(Brief):
Write out the full set of records exactly. Any pictures in them do not belong in the copy.

#### Data for analysis

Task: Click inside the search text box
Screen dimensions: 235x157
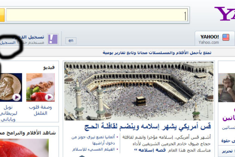Action: point(97,15)
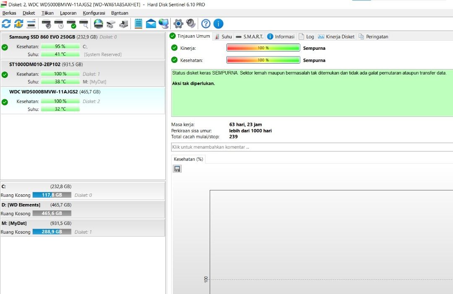
Task: Click the speaker sound icon in toolbar
Action: 191,24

########

(Task output):
Task: Click inside the search text box
Screen dimensions: 235x157
Action: point(97,15)
Task: Click the speaker sound icon in toolbar
Action: 191,24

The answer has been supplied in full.